As an alternative to matrix acidization, hydraulic fracturing, propellants or perforating, WASP tools provide a low-cost, environmentally benign treatment for underperforming wells due to near-wellbore damage—typically scaling, migrating fines, and/or poor completion practices.
WASP is run downhole on a regular wireline cable where it converts small amounts of electricity into shockwaves that stimulate or remove debris from oil wells. Power consumption for treating a typical Alberta oil well is the equivalent leaving a lightbulb on for three or four hours, Parker says. But the resulting pressure pulses of up to 10,000 psi break up and mobilizes brittle material that plug channels of flow within three feet of the wellbore and create micro fractures in the near wellbore rock.

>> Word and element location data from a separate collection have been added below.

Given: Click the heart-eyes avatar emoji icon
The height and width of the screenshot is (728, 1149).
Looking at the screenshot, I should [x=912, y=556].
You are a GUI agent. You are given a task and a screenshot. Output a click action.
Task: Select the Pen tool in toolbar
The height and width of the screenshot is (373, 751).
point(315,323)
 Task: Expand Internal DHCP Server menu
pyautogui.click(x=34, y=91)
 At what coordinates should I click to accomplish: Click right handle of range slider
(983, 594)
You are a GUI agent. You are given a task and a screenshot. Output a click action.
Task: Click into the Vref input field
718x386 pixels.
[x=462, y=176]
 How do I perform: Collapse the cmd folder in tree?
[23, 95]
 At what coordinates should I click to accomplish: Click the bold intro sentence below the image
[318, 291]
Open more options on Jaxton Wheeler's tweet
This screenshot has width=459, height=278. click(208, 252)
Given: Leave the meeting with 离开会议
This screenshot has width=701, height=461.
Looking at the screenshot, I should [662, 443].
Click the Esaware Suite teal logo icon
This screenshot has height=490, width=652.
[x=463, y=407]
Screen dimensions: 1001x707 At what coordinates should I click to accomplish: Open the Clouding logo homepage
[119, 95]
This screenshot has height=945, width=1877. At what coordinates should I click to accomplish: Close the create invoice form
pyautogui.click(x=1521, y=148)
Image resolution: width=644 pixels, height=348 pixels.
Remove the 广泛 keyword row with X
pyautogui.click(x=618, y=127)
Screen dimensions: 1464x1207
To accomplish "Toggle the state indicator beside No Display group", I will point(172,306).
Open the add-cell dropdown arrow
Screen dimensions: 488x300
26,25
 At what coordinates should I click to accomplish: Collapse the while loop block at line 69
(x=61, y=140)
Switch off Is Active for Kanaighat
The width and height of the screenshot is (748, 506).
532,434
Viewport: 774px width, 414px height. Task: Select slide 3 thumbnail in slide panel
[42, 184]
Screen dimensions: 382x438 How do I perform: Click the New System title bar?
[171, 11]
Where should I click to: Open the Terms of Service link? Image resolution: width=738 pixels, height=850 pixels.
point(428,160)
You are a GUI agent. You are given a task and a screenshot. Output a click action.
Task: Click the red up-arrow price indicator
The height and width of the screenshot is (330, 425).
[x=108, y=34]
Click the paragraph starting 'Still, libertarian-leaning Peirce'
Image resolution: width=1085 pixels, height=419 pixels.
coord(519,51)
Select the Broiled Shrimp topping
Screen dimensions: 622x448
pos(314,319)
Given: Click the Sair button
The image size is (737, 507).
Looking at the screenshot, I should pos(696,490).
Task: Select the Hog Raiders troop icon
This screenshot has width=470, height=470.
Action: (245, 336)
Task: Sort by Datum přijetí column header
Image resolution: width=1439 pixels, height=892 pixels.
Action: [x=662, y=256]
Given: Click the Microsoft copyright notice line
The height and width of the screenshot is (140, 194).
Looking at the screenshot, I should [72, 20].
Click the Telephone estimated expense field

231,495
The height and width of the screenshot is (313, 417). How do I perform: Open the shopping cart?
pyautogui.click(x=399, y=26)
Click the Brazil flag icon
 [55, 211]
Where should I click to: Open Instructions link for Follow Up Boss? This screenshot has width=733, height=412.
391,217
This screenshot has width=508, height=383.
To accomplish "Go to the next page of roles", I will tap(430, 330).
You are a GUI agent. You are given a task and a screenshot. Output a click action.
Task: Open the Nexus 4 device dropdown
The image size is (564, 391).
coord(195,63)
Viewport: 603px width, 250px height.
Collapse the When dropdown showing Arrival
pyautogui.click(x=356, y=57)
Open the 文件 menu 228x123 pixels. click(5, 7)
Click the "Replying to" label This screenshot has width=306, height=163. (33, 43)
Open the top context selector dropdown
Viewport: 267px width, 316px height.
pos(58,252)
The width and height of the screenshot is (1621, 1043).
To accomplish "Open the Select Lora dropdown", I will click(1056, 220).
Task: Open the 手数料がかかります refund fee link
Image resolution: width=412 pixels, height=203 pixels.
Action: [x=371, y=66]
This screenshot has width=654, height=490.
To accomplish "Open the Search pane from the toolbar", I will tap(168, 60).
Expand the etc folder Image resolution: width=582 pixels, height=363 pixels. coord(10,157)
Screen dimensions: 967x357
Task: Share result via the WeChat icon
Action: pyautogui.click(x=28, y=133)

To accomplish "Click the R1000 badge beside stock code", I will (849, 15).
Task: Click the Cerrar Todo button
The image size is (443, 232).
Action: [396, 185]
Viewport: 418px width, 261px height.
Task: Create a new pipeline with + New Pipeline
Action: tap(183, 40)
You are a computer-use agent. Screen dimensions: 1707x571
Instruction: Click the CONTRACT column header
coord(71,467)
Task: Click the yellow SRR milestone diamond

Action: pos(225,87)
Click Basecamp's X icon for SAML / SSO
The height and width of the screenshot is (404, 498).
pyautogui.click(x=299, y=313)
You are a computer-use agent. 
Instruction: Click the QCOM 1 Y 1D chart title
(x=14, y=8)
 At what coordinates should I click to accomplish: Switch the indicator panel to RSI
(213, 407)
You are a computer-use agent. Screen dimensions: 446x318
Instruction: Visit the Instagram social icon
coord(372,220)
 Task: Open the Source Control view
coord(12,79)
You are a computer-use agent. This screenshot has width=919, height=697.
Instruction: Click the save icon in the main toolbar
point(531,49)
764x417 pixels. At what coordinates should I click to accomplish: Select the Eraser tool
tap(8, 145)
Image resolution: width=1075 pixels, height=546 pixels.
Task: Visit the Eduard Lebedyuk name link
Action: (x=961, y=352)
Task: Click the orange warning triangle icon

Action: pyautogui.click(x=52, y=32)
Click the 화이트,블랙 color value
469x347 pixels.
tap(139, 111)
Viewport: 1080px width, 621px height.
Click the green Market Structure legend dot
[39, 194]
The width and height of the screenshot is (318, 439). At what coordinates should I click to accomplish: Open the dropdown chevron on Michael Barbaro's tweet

To date, Blue Spark has treated more than 500 wells, achieving an average increase in production of 170 per cent in oil wells and 137 per cent in liquids-rich gas wells. These results have earned it recognition by several local and international technology awards.
As a small company of 15 people, Blue Spark doesn’t tie up its capital on bricks-and-mortar locations. Instead it looks for partnerships and groups that provide synergies for its international expansion.
“We form partnerships almost in every country we go to. Our deployment partners are boots-on-the-ground. Typically, a technician deploys the service in each location,” Parker says.
Currently, Blue Spark’s biggest export market is the North Sea, where it started working in 2013. That year marked another significant decision: If the technology was to work in the offshore market, it had to prove itself in the world’s most demanding offshore market.
“On these expensive offshore platforms, efficiency was that important proposition. The environmental component was also important,” Parker says.
Blue Spark worked with a customer in the North Sea that “took it under its wing” (Maersk Oil, bought by Total in 2018). Maersk saw both the potential in WASP but also its shortcomings, so it helped Blue Spark improve the product for the North Sea market.
“Through that collaboration, we refined our process and improved the technology. When you have a customer on your side, it becomes easier to find [other] local partners,” he says.
Parker notes that Export Development Canada [EDC] was of help in sending Blue Spark people to conferences and begin conversations with foreign customers.
“The EDC has been quite supportive in providing funding. Every time we go, we seem to generate some sort of business on the back of that. EDC has allowed us to go to the Malaysia, West Coast Africa, Ghana, and the United States,” Parker says.
Blue Spark’s track record helps find new partners, most recently in the Middle East.
“We did some work in Saudi Arabia, Oman and Turkmenistan. We also have some opportunities in Egypt, the UAE and other parts of that region,” Parker says.
But the main challenge for Blue Spark remains that it has a unique way of solving a problem that already has established solutions. So convincing people that WASP has a better mouse trap can be a challenge.
“The industry is a little perverse. It doesn’t have a lot of money to spend right now, so you would think it would be more open to money-saving ideas. But it’s the opposite. When you have very little money to spend, you don’t want to risk it on something new,” Parker says.
That was particularly true in 2015 and 2016. Today, with a body of successful work behind it, Blue Spark is met by a more receptive audience.
“It’s now more a matter of continuing to travel to those places, establish meetings and building partnerships and company revenues,” Parker says.